Nouveaux éléments d'analyse :
Une planète, un trou -trou sombre, d'eau, de lumière-,
un homme d'apparence malade qui manipule d'étranges leviers
; et les images de s'enchaîner.
Un espace urbain sale, labyrinthique (Labyrinth man étant
le 1er titre du film), industriel, souligné de noir &
blancB, souvent dans un silence assourdissant ! Quand les bruits
ne se font pas purement mécaniques.
De l'univers à venir de David Lynch on retrouve déjà
les parterres hypnotiques, les rêves, les radiateurs,
les chanteuses scéniques & les chansons obsédantes
s'il en est... et des éléments de décor
incongrus (ces plantes sans pot ni feuilles).

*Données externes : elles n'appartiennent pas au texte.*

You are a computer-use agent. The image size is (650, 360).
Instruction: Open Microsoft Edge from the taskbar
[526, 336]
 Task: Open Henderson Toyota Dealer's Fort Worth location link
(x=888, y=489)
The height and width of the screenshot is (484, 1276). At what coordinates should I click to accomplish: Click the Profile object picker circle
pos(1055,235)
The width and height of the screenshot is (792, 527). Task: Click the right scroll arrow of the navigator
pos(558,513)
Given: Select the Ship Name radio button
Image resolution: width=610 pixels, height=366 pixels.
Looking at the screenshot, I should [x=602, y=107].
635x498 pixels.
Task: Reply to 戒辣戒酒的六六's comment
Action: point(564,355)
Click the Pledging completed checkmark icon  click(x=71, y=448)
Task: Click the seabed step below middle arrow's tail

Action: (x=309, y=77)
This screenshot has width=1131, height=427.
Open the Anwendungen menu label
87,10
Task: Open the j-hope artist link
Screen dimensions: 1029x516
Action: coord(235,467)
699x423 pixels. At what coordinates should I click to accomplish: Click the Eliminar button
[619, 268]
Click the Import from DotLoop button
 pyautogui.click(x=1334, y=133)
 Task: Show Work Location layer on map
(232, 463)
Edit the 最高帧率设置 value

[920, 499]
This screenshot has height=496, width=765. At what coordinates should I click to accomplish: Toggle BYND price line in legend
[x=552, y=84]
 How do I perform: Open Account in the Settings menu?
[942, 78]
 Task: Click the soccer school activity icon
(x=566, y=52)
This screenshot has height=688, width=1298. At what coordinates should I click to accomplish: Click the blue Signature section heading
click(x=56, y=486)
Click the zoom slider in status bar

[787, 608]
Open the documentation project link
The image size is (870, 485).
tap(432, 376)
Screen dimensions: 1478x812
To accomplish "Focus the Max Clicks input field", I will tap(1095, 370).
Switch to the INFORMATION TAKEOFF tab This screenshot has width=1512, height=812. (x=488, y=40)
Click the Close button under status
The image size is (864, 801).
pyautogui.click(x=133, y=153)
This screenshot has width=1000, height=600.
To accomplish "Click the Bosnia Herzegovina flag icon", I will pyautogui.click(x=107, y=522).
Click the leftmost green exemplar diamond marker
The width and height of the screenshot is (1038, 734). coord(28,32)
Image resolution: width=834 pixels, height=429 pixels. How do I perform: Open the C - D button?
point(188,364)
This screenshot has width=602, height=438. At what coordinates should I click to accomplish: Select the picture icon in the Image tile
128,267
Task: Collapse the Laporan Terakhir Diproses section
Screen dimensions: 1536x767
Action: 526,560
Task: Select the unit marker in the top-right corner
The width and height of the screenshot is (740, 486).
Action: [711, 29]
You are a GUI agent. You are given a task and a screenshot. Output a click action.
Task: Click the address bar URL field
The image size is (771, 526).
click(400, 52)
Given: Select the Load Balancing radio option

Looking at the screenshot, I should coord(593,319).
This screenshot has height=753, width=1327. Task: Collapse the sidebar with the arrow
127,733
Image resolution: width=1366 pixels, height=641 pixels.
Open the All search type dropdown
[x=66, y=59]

Le film -poème cinématographique- peut être
vu comme une critique de cette industrialisation à outrance
déteignant sur l'espèce humaine, sur son caractère,
sur sa progéniture, sa "normalité",
usant jusqu'à sa matière grise ; même si
Lynch décrit des être très humains dans
leurs caractéristiques quotidiennes (difficultés
de s'occuper d'un bébé, les dîners de famille,
la place que l'autre prend dans le lit...etc), il métamorphose
tout cela en cauchemar, en pervertissant ces actes banals. Il
y a constamment un malaise induit par ce film, par ses visions
éprouvantes, et celui-ci s'achèvera en un cauchemar
bruyant, définitif et particulièrement éprouvant.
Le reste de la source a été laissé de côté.